She went upstairs again to put on her coat and hat, wondering as she did so what her father would have to say. He would be sure to enquire what took her across the sands so late, yet he would wonder and fret if she left him without a word. Geordie’s name had dropped into silence between them for many a year, and, lately as she had spoken it to Sarah, it would be hard to speak it now. She knew only too well what her father would think of her offer of hard-saved gold. He had always been bitter against Geordie for her sake, and would want no wastrel fetched overseas to play on her pity again. She stole halfway down the stairs, and then was vexed with herself and went up again with a resolute tread. Once more she hesitated, with her hand on the door-latch, and then it slipped from her finger and she found herself in the room.
Fleming looked up from his paper with his faded eyes. “Off again, lass?” he enquired, noticing how she was dressed. “Is there a pill-gill Milthrop way tonight?”
She shook her head.
“Not as I know of. … Nay, I’m sure there’s not.” She stood staring at him, uncertain what to say, and then her eyes, as if of their own accord, turned back towards the sands. “I just felt like going out a bit again, that’s all.”
“Likely you’re going up road for a crack wi’ Mrs. Bridge?”
“Nay … I didn’t think o’ going there.”
“To t’station, happen?”
“Nor that, neither. …” There was a little pause. “Just—out,” she added, and the note in her voice seemed to reach before her over the sandy waste. Fleming heard it, and saw the track of her gaze as well.
“What’s up, lass?” he asked quietly, letting his paper drop. “What d’you want to do?”
She braced herself then, swinging round to him with one of her cheerful laughs. “You’ll think I’m daft, I know,” she said, looking down at him with dancing eyes, “but I’m right set on seeing Mrs. Thornthet again tonight. We’d a deal to say to each other this morning, but we didn’t finish our talk. I thought I could slip over sand and back before it was dark.”
Fleming looked perturbed.
“It’s over late for that, isn’t it?” he asked. “Light’s going pretty fast an’ all. Hadn’t you best bide till morning, and gang then?”

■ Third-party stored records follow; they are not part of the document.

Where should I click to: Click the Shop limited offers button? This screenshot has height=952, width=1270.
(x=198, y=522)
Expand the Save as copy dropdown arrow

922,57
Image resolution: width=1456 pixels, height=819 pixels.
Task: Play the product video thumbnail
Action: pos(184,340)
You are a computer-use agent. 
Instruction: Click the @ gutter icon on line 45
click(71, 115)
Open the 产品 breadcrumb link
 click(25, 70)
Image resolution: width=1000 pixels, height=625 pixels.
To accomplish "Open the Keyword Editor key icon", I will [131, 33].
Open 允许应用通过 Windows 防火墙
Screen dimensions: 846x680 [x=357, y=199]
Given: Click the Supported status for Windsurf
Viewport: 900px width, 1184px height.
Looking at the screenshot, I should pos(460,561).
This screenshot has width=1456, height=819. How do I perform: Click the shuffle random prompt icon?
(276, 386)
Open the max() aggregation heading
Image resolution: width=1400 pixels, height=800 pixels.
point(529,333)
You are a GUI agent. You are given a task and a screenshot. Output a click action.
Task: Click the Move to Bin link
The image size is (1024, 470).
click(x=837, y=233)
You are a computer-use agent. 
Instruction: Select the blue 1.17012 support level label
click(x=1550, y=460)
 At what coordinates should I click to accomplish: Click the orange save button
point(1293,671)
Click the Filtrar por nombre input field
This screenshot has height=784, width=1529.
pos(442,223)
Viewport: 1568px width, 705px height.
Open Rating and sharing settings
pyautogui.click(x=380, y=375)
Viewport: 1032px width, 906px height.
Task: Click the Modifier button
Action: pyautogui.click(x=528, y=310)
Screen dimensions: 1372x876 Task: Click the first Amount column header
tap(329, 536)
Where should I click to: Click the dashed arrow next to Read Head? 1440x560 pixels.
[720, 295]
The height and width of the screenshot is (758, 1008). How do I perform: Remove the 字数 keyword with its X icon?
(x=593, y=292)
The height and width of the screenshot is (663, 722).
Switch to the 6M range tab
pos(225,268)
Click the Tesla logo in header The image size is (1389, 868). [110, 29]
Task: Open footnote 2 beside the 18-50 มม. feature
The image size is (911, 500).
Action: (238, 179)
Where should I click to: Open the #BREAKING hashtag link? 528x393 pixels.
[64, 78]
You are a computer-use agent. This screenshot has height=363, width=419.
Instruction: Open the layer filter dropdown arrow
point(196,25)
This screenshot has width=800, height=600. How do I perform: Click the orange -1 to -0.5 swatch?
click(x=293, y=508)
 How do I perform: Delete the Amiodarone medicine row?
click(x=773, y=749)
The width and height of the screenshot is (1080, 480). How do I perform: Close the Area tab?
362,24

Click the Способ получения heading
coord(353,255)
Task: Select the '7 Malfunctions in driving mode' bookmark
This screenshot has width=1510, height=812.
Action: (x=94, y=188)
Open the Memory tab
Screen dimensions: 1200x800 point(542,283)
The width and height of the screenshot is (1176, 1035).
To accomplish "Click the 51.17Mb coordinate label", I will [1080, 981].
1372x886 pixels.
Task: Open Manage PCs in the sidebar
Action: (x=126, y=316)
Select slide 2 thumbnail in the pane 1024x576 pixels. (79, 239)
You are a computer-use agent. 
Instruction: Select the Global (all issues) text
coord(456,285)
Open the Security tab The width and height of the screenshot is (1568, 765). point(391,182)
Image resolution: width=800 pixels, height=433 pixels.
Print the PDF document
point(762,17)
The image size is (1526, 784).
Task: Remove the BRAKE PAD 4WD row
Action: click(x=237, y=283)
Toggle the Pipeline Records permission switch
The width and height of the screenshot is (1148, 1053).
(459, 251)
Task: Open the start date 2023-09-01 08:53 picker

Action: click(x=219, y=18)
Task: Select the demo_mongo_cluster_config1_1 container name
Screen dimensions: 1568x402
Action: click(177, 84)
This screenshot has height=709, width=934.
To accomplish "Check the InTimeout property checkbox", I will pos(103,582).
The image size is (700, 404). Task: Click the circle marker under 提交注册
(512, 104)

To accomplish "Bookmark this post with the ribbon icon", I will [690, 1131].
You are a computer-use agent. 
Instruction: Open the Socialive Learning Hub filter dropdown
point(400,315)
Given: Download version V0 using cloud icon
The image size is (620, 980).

“I don’t feel as I can. I’m set on going tonight. I’ve often been across as late, you’ll think on. I’ll take right good care.”
“What about tide?”
“Not for a couple of hours yet, and I’ve not that much to say. Boat’s ready alongside channel; it nobbut wants shoving off. I’ll be there and back before you can say knife.”
“Ay, well, then, you’d best be off, and look sharp about it!” Fleming conceded in a reluctant tone. “I’ll have t’lamp put in winder as usual to set you back. Don’t you get clattin’ now and forget to see if it’s there.”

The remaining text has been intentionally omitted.